Los trágicos hechos producidos en Francia nos han recordado de manera brutal cómo es que, aun en nuestros días, la intolerancia puede conducirnos, desbocada, a la violencia y criminalidad. La intensa reacción mundial de condena a esos ataques ha expresado, desde luego, una sincera solidaridad, pero ha sido también, y quizá principalmente, una declaración en defensa del derecho a la vida y con ella ese bien preciado e insustituible de toda sociedad que se quiera llamar democrática: la libertad de expresión y el derecho de toda persona a manifestarse.

Nada puede justificar los asesinatos cometidos. Por eso, la búsqueda de explicaciones en el carácter irrespetuoso y ofensivo de la publicación que fue atacada resulta inoportuna e inadecuada y casi diría irresponsable, pues parece brindar alguna legitimación a esta violencia ciega  que constituye una afrenta a la humanidad y al Dios que se cree adorar. A partir de lo sucedido se han planteado análisis que tratan de entender las raíces del fenómeno y resulta inevitable entonces el señalar cómo algunos seguidores del Islam nutren su ferocidad en razón de los nexos que mantienen con redes de violencia armada y terrorista tales como la organización Al Qaeda y aquella otra autodenominada Estado Islámico de Irak y Levante (ISIS). Estos hechos ocurren, por otro lado, en un contexto nacional y regional particular, en el que diversas fuerzas políticas europeas de orientación xenofóbica, e incluso fascista, han ganado terreno en sucesivas elecciones.

En efecto, es de prever que los promotores de la otra forma de intolerancia, las fuerzas de ultraderecha francesas y europeas en general, buscarán explotar la comprensible indignación masiva para fomentar, a su vez, el odio al foráneo que vienen propagando desde hace décadas. Para estas corrientes, como resulta claro, las actitudes de solidaridad y de defensa de la libertad de expresión son sólo cínico pretexto, pues si en algo se asemejan a los fundamentalismos que denuncian es, justamente, en la hostilidad hacia el pensamiento  libre que busca expresarse.

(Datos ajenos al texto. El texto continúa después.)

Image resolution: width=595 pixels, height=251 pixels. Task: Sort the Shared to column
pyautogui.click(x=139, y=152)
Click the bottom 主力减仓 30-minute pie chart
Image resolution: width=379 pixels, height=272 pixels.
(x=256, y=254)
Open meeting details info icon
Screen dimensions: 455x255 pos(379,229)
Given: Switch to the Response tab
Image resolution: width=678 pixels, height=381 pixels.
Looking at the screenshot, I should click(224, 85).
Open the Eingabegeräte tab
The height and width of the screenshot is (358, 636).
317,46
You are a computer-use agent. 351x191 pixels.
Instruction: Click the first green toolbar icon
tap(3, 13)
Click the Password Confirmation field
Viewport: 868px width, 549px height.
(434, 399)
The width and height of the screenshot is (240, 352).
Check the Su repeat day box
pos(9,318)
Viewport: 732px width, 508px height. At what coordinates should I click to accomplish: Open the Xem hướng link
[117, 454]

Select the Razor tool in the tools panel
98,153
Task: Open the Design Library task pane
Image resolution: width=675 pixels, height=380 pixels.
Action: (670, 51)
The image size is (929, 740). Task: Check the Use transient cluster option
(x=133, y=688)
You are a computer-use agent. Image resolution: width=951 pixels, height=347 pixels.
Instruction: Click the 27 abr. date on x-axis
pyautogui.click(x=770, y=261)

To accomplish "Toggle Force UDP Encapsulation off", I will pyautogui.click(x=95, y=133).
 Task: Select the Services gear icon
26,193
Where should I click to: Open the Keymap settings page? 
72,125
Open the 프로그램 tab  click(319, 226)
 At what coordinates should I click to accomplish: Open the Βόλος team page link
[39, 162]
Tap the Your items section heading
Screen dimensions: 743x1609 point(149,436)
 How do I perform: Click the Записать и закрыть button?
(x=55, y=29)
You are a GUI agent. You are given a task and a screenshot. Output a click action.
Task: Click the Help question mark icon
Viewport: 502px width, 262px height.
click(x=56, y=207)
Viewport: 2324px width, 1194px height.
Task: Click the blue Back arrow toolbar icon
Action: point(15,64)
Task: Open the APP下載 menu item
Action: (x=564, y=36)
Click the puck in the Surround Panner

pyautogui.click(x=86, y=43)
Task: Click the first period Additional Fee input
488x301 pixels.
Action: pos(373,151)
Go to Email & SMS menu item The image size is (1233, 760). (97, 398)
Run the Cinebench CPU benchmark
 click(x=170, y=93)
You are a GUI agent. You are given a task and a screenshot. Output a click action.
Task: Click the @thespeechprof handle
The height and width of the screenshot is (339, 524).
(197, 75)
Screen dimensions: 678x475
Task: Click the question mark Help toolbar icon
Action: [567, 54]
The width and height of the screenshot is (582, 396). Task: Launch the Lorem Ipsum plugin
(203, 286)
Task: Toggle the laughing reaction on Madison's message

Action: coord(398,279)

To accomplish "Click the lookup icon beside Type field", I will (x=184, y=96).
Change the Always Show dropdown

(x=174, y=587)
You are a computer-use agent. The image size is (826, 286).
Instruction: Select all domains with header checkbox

Es esto último, la práctica de nuestras libertades, además del valor absoluto de la vida humana, lo que debe ser reivindicado y defendido y ha de ser el núcleo político-moral de nuestra reacción. Por ello, si ha sido alentador ver también a la opinión pública peruana respondiendo a estos hechos, se debe señalar que esa misma firmeza debería estar presente cuando, en nuestro propio país, se pretende censurar, o de hecho se censura y prohíbe exposiciones artísticas que no son del gusto de la autoridad o de pequeños grupos ultraconservadores. El acoso actual a una obra teatral es un ejemplo de lo dicho.

Los hechos de París nos han venido a recordar, de una manera especialmente trágica, una tarea de todos: construir sociedades libres implica defender siempre, sin reservas, el valor y dignidad de la vida humana y con ella el derecho a expresarse.